— Par Yves-Léopold Monthieux —
Alerté, le premier magistrat de la ville est venu, s’est entretenu avec les touristes, lesquels lui auraient dit qu’il n’y avait rien de grave. C’est le propos du maire. Ces Européens venaient de voir d’autres usagers de la plage jeter leurs bagages à la mer. Pourtant, aucun reproche ne leur avait été fait à leur arrivée en Martinique. De gentils hôtes les avaient accueillis : responsables du tourisme, employés d’hôtel, loueurs de voitures, restaurateurs et autres prestataires de service. Y compris les élus qui, cependant, n’ont pas été interpelés par les faits qui se sont déroulés sur cette plage du nord-caraïbe par une matinée ensoleillée du début de ce mois de janvier. Gauche et droite : motus et bouches cousues.

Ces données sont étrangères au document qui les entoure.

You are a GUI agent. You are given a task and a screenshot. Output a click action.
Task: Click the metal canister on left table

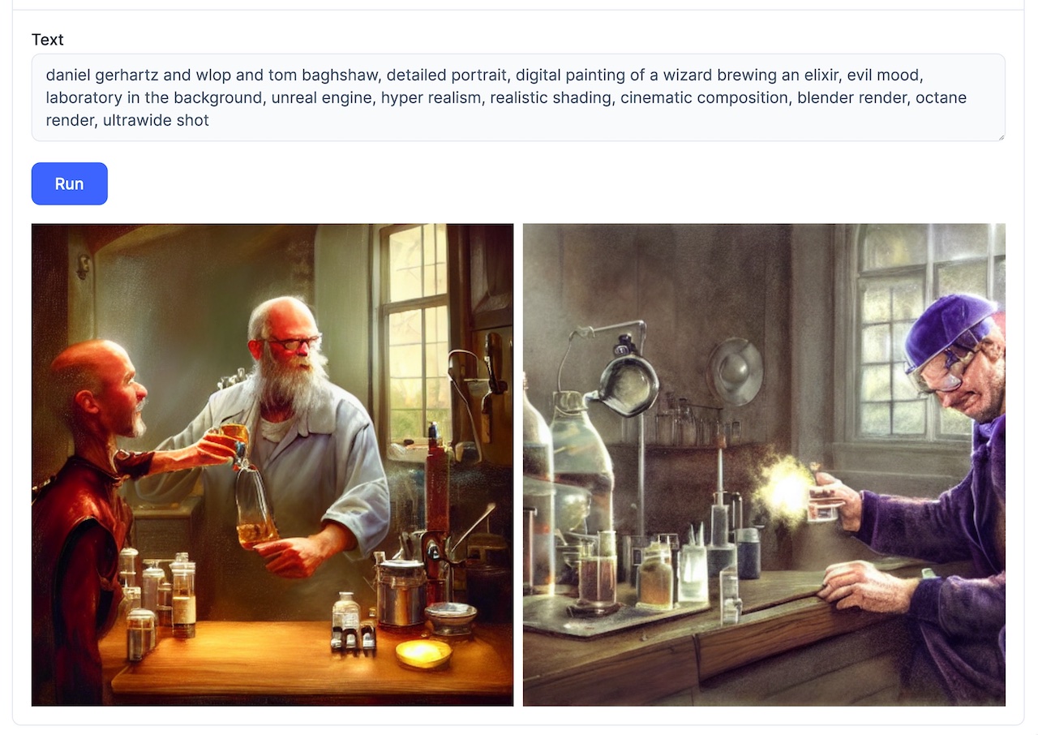tap(402, 593)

Erreur de jugement peut-être, l’incident avait paru suffisamment grave pour que soit prévenue la maréchaussée qui, à son tour, prit l’attache du maire en personne. Celui-ci ne voulut pas avoir fait le déplacement pour rien ; tout en trouvant le comportement des campeurs un brin inapproprié, il dit comprendre parfaitement la cause : le soupçon que ces personnes venues d’ailleurs soient porteurs du COVID (source : la presse et internet). Ce n’est pas comme pour les carnavaliers dont les joyeuses canailleries sont considérées comme moins suspectes. Y avait-il lieu de déranger pour si peu les gendarmes et, plus encore, le maire ? Sauf peut-être, s’agissant des premiers, pour dresser procès-verbal aux auteurs du camping sauvage interdit par la ville, mais non pour ce « rien de grave ». Or on ne dit pas s’il y a eu sanction ou si les contrevenants ont été invités à lever le camp. On en vient à s’interroger sur ce petit « rien de grave » qui a tout de même été rapporté par la presse, si peu il est vrai, et provoqué la bafouille du Chef de l’édilité.
En réalité, la réaction des touristes pourrait être plus signifiante que leur présence sur la plage, qui n’a été qu’insupportable. Ce « rien de grave » est grave, docteur ? La mansuétude qu’ils ont manifestée à l’égard de leurs doux agresseurs, était-ce le fruit de la sidération ? Ou était-ce comme la réaction de l’adulte à propos de l’enfant qui aurait commis une faute : « Ne le punissez pas », en mémoire d’une certaine parole : « Pardonne-leur, ils ne savent pas ce qu’ils font » ? M. le Maire ne devrait pas sans risquer de passer pour le ravi de l’histoire, se prévaloir, si elle est avérée, de la « sortie » condescendante des victimes.
Quoi qu’il en soit, lorsqu’on entend certains propos sur des bruits de tambour dans la nuit ou des chants de coq au petit matin, on n’a pas toujours tort de dresser l’oreille, pour reprendre une expression chère à Fanon. En revanche, lorsqu’on s’en prend à des personnes à raison de leurs attributs et non plus de leurs actes, on ne doit pas se contenter de comprendre. M. le Maire, ce n’est pas à vous qu’on le dira : les racismes ne s’annulent pas mais s’ajoutent, le racisme ne se comprend pas, il se combat.